Likewise, Dillon Gee doesn’t turn into an Ace this year—but his 13-6 posting last year makes him among the best back end of rotation guys in the league. Overall, we’re optimistically looking at 56 wins from the rotation vs. 50 last year. (+6)


The Mets have done a terrific job with the bullpen, and this is one area that everyone agrees will be a huge improvement and strength for 2012. The 2011 crew blew 24 saves. That’s all you really need to know. 

I’ll only add that Francisco and Ramirez have genuine, “swing and miss” type stuff. Collins finally has the weapons to match up in specific circumstances—and this group will prove to be the real strength of this team. 

I’d like to award them plus-10 wins, but since much of the bullpen’s good work goes toward helping the starting rotation, and is represented in the plus six above—I’ll whittle it down to plus five.

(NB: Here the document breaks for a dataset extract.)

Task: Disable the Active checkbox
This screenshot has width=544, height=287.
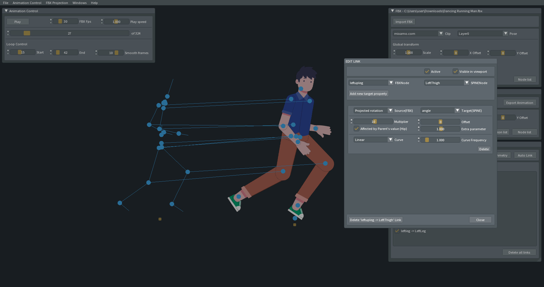Action: [427, 71]
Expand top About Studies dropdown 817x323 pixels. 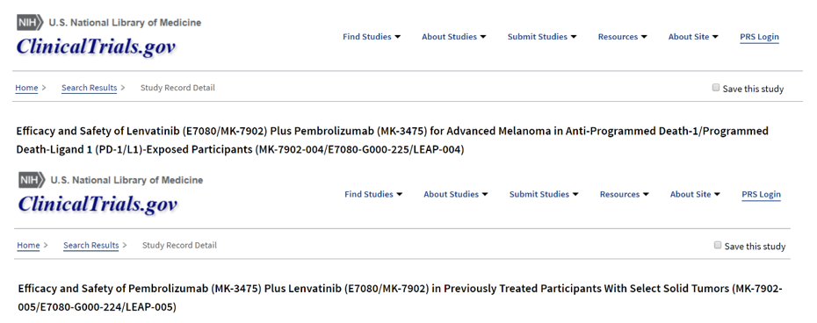454,37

So if you tally it up, we’ve got (plus 24) wins over last year’s team—even after losing Reyes and Beltran’s nine. I’ll be the first to admit that much of my analysis has been through rose-colored glasses and assumes that most—if not all of the upside is met. This has not happened in years past, and there are sure to be some bumps in the road. 

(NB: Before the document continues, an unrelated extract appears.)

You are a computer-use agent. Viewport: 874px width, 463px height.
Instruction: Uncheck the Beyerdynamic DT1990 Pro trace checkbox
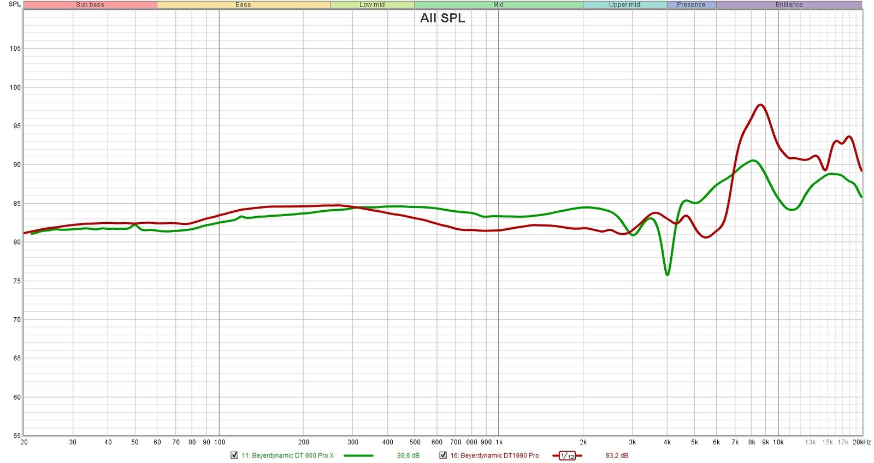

But, there will certainly be fewer than the past two seasons. So to appease all the pessimists, I won’t credit the Mets with the plus-24 wins they stand to gain if everything goes exactly according to plan. 

Instead, I’m going to pare it down. It’s more than reasonable to assume Alderson and Collins get at least half of what they hope for in 2012. Even at that level, the Mets can achieve 89 (77 plus 12) wins. I don’t see 89 taking the division—unless they can get most of them against division rivals.  

We won’t have to wait long to see as 15 of their first 23 games are against the NL East. If they can just win a few of those series, the ceiling gets moved dramatically upward. Even if they don’t, I’m hard pressed to find too many NL teams surpassing 90 wins this season—and this should be good enough to keep them in contention for the playoff race. 

If they achieve anything beyond 50 percent of their upside, we’re looking at better than 90 wins, and the first playoff game ever at Citi Field.

The way this 2012 Mets team is built, they are no longer laden with malcontents-wasting energy on contract worries and personal image. These Mets are a combination of young players trying to make an impression and veterans with something to prove. 

They’re a group that can play their hearts out without fear of disappointing—as there are no real expectations. Collins will command a lot more authority. He can mold this team the way he wants. All this makes them very dangerous.

The bottom line is that this team deserves much more credit than they are being given right now.  They have the roster, makeup, manager and GM that can get more out of a hampered payroll than most others. 

They have a legitimate shot at shocking everyone and becoming the Cinderella team of 2012—but that’s not highly likely. What is likely is that they contend for a playoff spot into the final days of the season and the Mets' faithful return in droves—providing the organization with the incentive to improve even further. 

If a “money ball” guru like Alderson can put up a contender with the limited resources the Mets have currently, imagine what he can do with some deeper pockets in a market like New York.